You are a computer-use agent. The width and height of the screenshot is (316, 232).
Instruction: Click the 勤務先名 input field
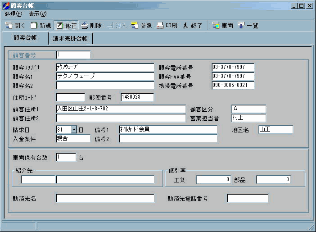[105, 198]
...
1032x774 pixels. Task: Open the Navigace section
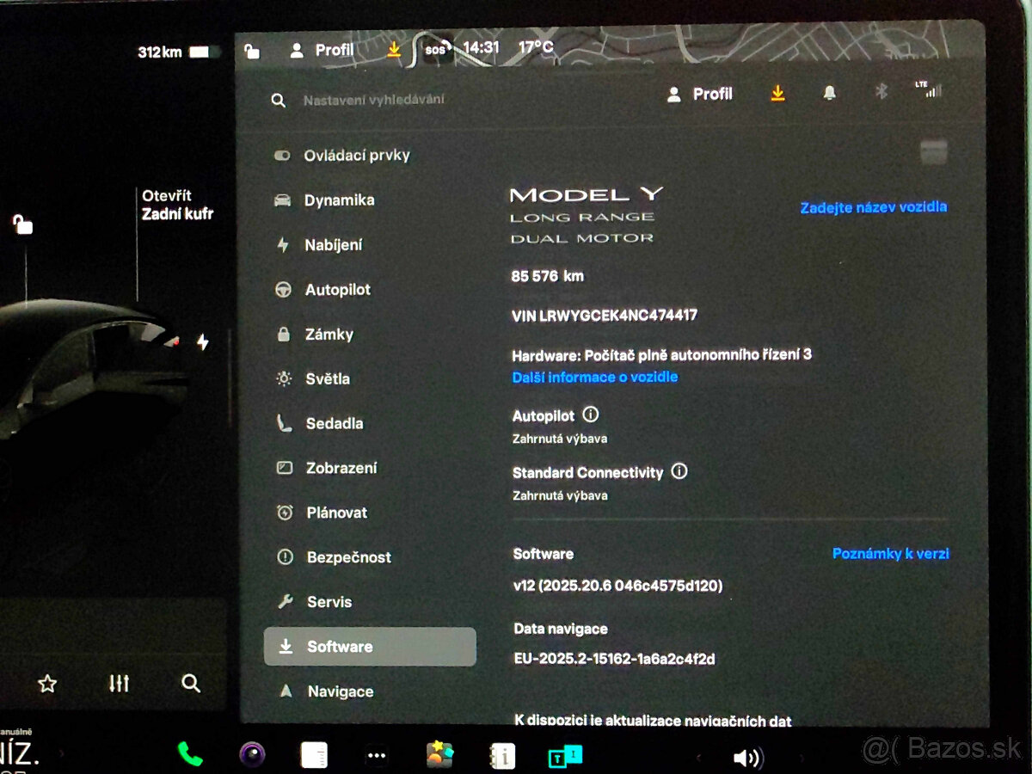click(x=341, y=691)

• What to work on:
Output the lines between the one holding "1032x774 pixels. Task: Open" and the one holding "click(x=341, y=691)", inclusive, as a Markdown table with the columns Row and Content, numbering each line and skipping blank ones. Leave the pictures out.

• Finished exercise:
| Row | Content |
|---|---|
| 1 | 1032x774 pixels. Task: Open the Navigace section |
| 2 | click(x=341, y=691) |